Bob Goldberg, vice president of the Center for Medicine in the Public Interest, has an excellent blog entry over at The American Spectator on Donald Berwick, President Obama’s nominee to head the Centers for Medicare and Medicaid Services. You should read the whole thing, but here are some excerpts:
Berwick not only has a role model picked out for a role that sounds a lot like what he would be doing at CMS, he has a soulmate: For the past 15 years he has consulted for — or, in his words, been “starry-eyed” over — Britain’s National Health Service. In 2008, at a 60th anniversary celebration of the creation NHS, he told a UK crowd, “I am romantic about the NHS; I love it. All I need to do to rediscover the romance is to look at health care in my own country.”
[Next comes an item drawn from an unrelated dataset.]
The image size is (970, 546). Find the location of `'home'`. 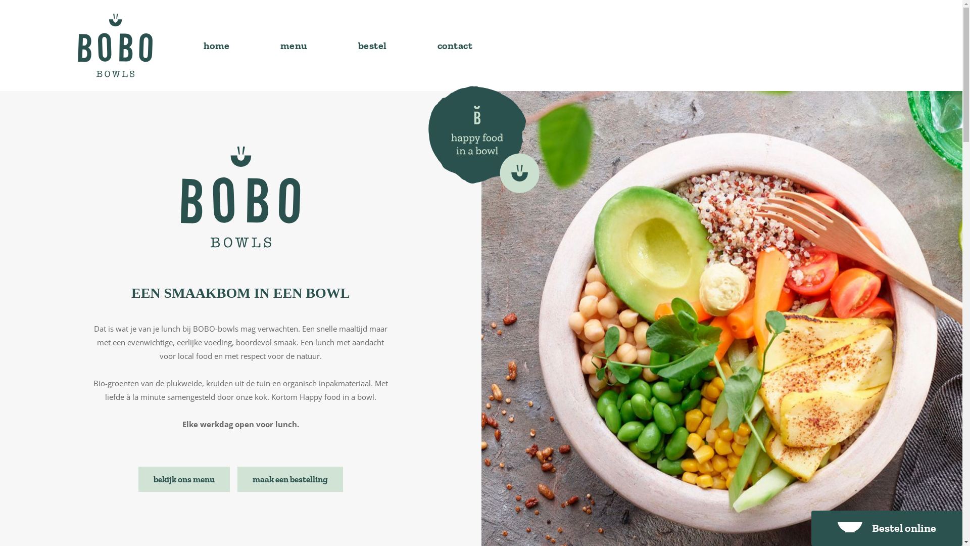

'home' is located at coordinates (215, 44).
Berwick complained the American health system runs in the “darkness of private enterprise,” unlike Britain’s “politically accountable system.” The NHS is “universal, accessible, excellent, and free at the point of care — a health system that is, at its core, like the world we wish we had: generous, hopeful, confident, joyous, and just”; America’s health system is “toxic,” “fragmented,” because of its dependence on consumer choice. He told his UK audience: “I cannot believe that the individual health care consumer can enforce through choice the proper configurations of a system as massive and complex as health care. That is for leaders to do.”
While most European health-care systems involve government-run health insurance, the British actually go farther than most in that the state also runs the nation’s hospitals and primary care centers. In essence, Britain is the model of what Berwick would call “integrated care”: the idea that, by centralizing control of both the funding and the provision of health-care services in the hands of government technocrats, we can achieve the best health outcomes. Unfortunately, OECD statistics and other landmark studies show that Britain ranks near-to-dead last in the developed world on many metrics of health quality, such as cancer survival rates and hospital wait times. Goldberg concludes:
Berwick described how NHS rations care this way: “you plan the supply; you aim a bit low; historically, you prefer slightly too little of a technology or service to much too much; and thenyou search for care bottlenecks, and try to relieve them.” Relieve them? In 2008 the system Berwick believes is an example for healthcare worldwide denied cutting edge cancer drugs to 4,000 people, forcing thousands to remortgage their homes to pay for treatment. Love is blind. With regard to Dr. Berwick’s devotion to the NHS, it’s deaf and dumb as well.